Onde fica: É colocado na parte interna do braço, próximo à axila, ou acima das nádegas.
Como é instalado: Em um procedimento com anestesia local que dura dez minutos.
Quanto dura: Depende dos hormônios inseridos no implante, mas chega a ficar ativo por três anos, podendo ser retirado a qualquer momento.
ALPISTE
O que é: Esse implante tem o tamanho da semente de alpiste e é feito de cristais de hormônio que se dissolvem gradualmente até desaparecer. Tem um custo parecido com a versão tubinho. Não é tão comum por aqui.
Onde fica: Ao contrário do implante maior, que fica sob a pele e pode ser sentido com os dedos, esse é inserido na camada de gordura.
Como é instalado: Em um procedimento rápido que não requer anestesia.

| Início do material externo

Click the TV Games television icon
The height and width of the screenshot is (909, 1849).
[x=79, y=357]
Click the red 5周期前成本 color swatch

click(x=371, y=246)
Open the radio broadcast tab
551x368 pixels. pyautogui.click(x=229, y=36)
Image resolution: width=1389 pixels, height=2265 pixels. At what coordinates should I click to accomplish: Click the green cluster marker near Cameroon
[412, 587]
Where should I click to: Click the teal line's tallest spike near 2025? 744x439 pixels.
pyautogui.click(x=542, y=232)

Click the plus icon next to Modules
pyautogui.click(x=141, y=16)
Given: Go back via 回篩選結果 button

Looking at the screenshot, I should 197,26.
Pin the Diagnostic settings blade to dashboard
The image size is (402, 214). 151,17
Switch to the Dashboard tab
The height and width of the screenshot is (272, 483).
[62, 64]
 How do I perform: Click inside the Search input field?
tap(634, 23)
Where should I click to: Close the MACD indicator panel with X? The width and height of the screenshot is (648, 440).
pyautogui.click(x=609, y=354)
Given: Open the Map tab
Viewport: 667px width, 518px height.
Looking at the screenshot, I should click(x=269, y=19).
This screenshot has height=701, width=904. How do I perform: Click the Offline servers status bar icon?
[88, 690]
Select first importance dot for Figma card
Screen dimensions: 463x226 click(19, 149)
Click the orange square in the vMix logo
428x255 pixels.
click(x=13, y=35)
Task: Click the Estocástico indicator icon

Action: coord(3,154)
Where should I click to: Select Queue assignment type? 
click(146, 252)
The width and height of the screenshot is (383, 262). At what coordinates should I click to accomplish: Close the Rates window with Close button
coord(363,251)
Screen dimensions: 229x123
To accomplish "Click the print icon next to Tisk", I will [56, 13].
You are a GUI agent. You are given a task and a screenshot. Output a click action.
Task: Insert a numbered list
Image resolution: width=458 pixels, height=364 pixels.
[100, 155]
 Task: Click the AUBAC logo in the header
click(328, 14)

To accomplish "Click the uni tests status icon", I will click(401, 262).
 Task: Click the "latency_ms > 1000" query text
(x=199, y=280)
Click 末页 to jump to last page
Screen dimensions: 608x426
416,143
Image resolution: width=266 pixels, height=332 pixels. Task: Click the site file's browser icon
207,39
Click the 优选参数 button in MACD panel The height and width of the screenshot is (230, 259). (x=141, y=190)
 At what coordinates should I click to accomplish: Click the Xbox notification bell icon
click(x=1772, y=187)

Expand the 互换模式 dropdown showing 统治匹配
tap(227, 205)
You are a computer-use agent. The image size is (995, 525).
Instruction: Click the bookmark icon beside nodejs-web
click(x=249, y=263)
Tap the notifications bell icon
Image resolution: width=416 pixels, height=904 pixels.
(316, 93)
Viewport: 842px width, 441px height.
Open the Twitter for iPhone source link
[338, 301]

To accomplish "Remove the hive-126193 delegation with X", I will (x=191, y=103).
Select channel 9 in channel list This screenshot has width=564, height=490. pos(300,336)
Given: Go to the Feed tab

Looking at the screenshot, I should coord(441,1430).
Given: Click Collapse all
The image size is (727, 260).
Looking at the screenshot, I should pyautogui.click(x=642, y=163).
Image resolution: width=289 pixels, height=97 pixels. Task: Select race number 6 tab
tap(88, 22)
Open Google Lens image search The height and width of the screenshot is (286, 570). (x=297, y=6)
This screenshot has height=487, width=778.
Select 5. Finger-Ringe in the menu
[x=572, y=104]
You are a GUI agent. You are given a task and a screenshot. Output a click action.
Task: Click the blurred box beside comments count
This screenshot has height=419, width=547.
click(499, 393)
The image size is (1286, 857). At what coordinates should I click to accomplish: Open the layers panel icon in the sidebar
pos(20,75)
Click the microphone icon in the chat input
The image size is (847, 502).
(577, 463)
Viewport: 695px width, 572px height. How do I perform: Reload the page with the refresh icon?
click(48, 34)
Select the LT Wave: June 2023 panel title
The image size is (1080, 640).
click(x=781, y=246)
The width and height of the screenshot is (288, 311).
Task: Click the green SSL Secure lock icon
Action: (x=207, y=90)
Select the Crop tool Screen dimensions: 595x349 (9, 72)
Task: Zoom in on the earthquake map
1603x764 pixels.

Quanto dura: Tem uma validade mais curta, agindo ao longo de seis meses.
As promessas do chip
Os benefícios segundo os defensores dos implantes:
Menos TPM
A explicação está ligada à paralisação do fluxo menstrual. Usuárias relatam melhoras físicas e no humor.Menos cólicas
Como o dispositivo interrompe a menstruação, a mulher não tende a sofrer com a dor que aparece nos primeiros dias do fluxo.Menos celulite
O efeito sobre a pele vem do uso da testosterona, o hormônio masculino, bem como da redução na gordura corporal.Mais disposição
Por contornar os altos e baixos dos hormônios no ciclo menstrual, o implante parece elevar a energia e a libido.Mais músculos
Implantes formulados com testosterona ajudam a aumentar e a definir a massa muscular.
OS EFEITOS INDESEJÁVEIS
O uso do chip da beleza envolve riscos e reações adversas. Daí a necessidade de ponderar bem com um médico. Veja:
Masculinização
A mexida com os hormônios, associada à utilização da testosterona, pode levar a queda de cabelo, aparecimento de pelos, engrossamento da voz…
Impacto na glicemia
Algumas usuárias chegam a ter problemas com a ação da insulina, ficando expostas à sobrecarga de açúcar no sangue e ao ganho de peso.
Perigo nos vasos
Os hormônios podem repercutir na circulação sanguínea, o que eleva a probabilidade de coágulos se formarem, o ponto de partida de uma trombose.
Ameaça a órgãos
Se houver propensão, coração, rins e fígado podem ficar sobrecarregados com o aporte de hormônios. Exames ajudam a flagrar e prevenir os chabus.